Ericsson

Ericsson AB    
Home
 
· Home
· Product Info
· Licensing
· Consulting
· Training
· Documentation
· Publications
· Contact Info
· Licensees Area

· User Conferences
· Workshops
· Open Source

For comments or questions about this site, contact us.
     

Technical description of
the Erlang programming language

Last revised May 9, 2000

This page is a brief technical description of Erlang, a functional programming language. Erlang related tools, strategic discussions, methods and philosophical aspects are omitted. It focuses on what Erlang is, rather than why.

Contents

1.0 Virtual Machine
2.0 Programming paradigm
3.0 Erlang problem domain
4.0 Concise summary of properties
5.0 Program examples

1.0 Virtual Machine

More and more programs are communicating over the Internet or intranets with TCP/IP as the de facto standard protocol. This has raised the need to be able to execute the same program on many different hardware platforms. This has brought an old idea to new light - virtual machines.

Instead of compiling the source program to machine instructions for the target processor it is compiled to instructions for a virtual machine that does not exist in hardware. The generated object code is executed by a program called an emulator. This is a program that emulates a virtual processor. Examples of this technique are the old P-code Pascal, Smalltalk and the Java machine.

The immediate advantage with this solution is portability. You can transfer the object code to every machine on the network that has an Erlang emulator installed. This makes code updates easy. The drawback is reduced execution speed. A program that is executed by an emulator is slower than the same program executed directly by the target processor. But the performance is not as bad as it sounds. We compile our target language to machine instructions for an ideal machine specific for that language. One instruction for the virtual machine may result in the execution of tens to several hundreds of native instructions in the emulator-reducing the overhead for decoding virtual instructions.
 The speed of a program is no longer as simple as calculating the number of instructions executed. Compiling a high-level language directly to machine instructions for the target processor may result in a huge object code size. This will result in many cache misses. Small object code and a small emulator result in fewer cache misses.

The Erlang BEAM emulator has been proven to give acceptable speed for the kinds of application Erlang has been designed for. There is also continuous work going on for improving the speed of the emulator as well as research activities like compilation to C as well as "just in time" compilation to target machine language.

2.0 Programming paradigm

Functional languages have mathematical properties, which give good control over program execution. Lack of (most) side effects and referential transparency provides well defined behaviour. A pure function must return exactly the same value each time it is called with the same set of parameters. When developing concurrent systems the level of problem complexity increases, especially when distributed systems are developed. Reduced complexity and a better overview are required, and are achieved with this paradigm.
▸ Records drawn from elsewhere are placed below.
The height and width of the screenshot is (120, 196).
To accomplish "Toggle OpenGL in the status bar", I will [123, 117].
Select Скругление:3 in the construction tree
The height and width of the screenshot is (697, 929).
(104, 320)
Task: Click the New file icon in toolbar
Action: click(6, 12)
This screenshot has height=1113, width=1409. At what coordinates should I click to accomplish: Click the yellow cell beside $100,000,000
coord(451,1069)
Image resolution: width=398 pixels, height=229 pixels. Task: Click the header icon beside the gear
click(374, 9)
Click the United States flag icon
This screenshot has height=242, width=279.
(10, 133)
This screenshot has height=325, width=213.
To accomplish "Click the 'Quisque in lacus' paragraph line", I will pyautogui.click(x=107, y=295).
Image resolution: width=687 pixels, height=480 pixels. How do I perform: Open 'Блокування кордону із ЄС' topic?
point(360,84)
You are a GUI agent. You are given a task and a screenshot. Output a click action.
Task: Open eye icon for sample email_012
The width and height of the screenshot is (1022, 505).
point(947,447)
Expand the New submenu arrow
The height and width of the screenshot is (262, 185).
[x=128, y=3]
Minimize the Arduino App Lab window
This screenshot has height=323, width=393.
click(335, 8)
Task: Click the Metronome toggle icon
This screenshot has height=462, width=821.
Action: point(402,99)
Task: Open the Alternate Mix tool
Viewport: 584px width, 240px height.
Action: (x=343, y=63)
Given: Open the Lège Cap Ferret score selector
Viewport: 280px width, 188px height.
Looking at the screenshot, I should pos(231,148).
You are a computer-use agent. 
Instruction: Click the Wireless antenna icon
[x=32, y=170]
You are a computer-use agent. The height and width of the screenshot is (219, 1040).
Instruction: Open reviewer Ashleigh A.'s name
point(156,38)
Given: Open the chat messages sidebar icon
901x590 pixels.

Declarative programming concerns what to do, not how to do it.

3.0 Erlang problem domain

The language is general and does not lack any properties confining it to a small set of applications. Erlang/OTP provide a soft real-time kernel. Real time requirements of approximately 5-10 ms give an idea of where Erlang has its use. Heterogeneous environments, different hosts and/or sources to be integrated, resource allocation, database management, client/server applications are examples where Erlang is used.

4.0 Concise summary of properties

A brief technical introduction to the Erlang language is given. These properties are further explained in chapter 5, where program examples are given.

Declarative syntax

The declarative syntax makes programs short. Memory management or pointers are not explicitly controlled by the programmer. Erlang is a dynamically typed language, and data types are not declared by the programmer. Global variables do not exist, and values of variables can not be redefined (single assignment). Erlang is largely free from side effects.

Repeat by recursion

Recursive programs are nice for several reasons. They evaluate in a mathematically pure, well defined way. Correctness is more easily verified (and proven). They are short and are easy to understand by other programmers.

Selection by pattern matching

Choice in Erlang is provided by pattern matching. Erlang has no ordinary variables. If a variable X is matched to a value (4 or {a,b,c} for instance), it will succeed if X is either previously unbound, or previously bound to the same value. Once a variable has been assigned a value, the value can never be changed (single assignment). Tests of partial state are extremely easily made by the programmer. The art of structuring program code into alternative execution threads in a clear way is encouraged.

Concurrency

Concurrency is explicitly handled by the programmer. Erlang has asynchronous message passing with selective message reception. Parallel Erlang processes are dynamically created and monitored using built in functions.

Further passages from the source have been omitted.